I tried to laugh it off in the moment, but I really had to bite back tears. I have never felt that my husband looked at me any differently at 284 or 140. He himself has said that he only saw me, never my weight. He says he loves me regardless.

Both comments, from the lady AND my husband's reply has been on repeat in my head all week. Who finds that comment appropriate to say to anyone?? I was a catch at my HW and I am no more or less of a catch at my CW. He didnt marry me hoping I would lose weight and look better physically, at least I would certainly HOPE not, seeing as he is overweight himself.

It was inappropriate and hurtful. Normally, I would address my husbands comment with him in private. However, our marriage has been rough (to say the least) lately and I didnt want to start an argument. I know he will tell me that it was a joke, I am being too sensitive and overthinking it. Which...maybe I am but that doesnt make the comments hurt less.

I dont know...I guess i just needed to vent to people that would understand!

Speak your truth! Be Authentic! Share your feelings! I am sorry you're having troubles/issues/situations in your marriage, but if this is bothering you and makes you feel sad that he isn't able to defend you to anyone friends/family/or a stranger you should say something.

If others think I'm being too sensitive or too emotional because I'm saying say something, well I can't help how they think - communication is the most important in any relationship whether it be a spouse, friend, coworker, granted you can be hurt but you can also grow by telling them. I mean how is anyone ever suppose to guess what is bothering you about anything.
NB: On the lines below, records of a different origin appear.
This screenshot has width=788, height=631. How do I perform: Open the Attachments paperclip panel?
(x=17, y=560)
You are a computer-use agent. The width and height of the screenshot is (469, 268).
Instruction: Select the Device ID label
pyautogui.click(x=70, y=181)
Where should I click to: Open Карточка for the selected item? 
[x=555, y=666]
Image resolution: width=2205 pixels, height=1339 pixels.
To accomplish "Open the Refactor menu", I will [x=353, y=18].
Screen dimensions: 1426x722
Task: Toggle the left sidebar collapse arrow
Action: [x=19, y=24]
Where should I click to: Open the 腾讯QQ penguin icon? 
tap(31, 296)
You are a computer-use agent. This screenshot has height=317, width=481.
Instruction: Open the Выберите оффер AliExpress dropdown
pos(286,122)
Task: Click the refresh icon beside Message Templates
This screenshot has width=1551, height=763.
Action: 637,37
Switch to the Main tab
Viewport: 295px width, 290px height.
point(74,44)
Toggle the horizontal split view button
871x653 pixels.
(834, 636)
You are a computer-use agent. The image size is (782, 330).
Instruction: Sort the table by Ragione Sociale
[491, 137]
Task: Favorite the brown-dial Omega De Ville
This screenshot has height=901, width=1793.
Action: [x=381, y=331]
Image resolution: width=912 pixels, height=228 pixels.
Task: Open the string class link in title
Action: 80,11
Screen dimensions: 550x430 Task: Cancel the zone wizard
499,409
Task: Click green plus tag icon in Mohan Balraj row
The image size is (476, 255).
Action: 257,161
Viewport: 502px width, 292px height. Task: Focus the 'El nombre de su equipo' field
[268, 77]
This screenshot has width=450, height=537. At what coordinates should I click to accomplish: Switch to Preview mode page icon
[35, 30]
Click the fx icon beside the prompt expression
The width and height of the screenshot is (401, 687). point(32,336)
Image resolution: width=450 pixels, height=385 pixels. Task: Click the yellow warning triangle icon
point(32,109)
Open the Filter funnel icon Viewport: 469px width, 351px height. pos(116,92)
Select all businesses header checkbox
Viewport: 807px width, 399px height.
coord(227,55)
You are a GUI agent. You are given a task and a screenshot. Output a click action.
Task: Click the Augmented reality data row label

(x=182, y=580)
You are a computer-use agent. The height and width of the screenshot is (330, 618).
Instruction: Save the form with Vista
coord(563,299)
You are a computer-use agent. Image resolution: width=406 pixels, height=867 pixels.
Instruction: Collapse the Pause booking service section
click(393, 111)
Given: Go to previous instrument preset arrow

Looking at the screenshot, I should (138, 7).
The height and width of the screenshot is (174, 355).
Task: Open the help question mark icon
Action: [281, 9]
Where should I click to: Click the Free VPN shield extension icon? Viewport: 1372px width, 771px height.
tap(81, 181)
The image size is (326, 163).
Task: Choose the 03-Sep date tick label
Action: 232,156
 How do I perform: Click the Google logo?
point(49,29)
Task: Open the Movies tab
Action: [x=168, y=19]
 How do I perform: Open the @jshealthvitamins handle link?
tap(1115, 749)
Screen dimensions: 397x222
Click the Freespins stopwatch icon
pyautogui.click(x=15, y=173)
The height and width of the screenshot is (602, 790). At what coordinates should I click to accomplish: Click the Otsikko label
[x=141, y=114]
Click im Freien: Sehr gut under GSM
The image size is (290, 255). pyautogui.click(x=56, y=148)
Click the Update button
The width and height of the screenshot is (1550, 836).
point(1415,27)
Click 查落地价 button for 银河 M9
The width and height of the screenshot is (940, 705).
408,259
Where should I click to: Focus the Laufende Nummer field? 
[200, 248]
Now if he says he doesn't care how he made you feel that speaks volumes.

If your husband expects you to defend his honor in situations then it shouldn't be bother for him to do the same for you.

Also I never understood how someone can tell you how to feel, like do you tell your husband how he should feel - like someone saying you're too sensitive, it was a joke just means they're trying to deflect their responsibility of their actions and words.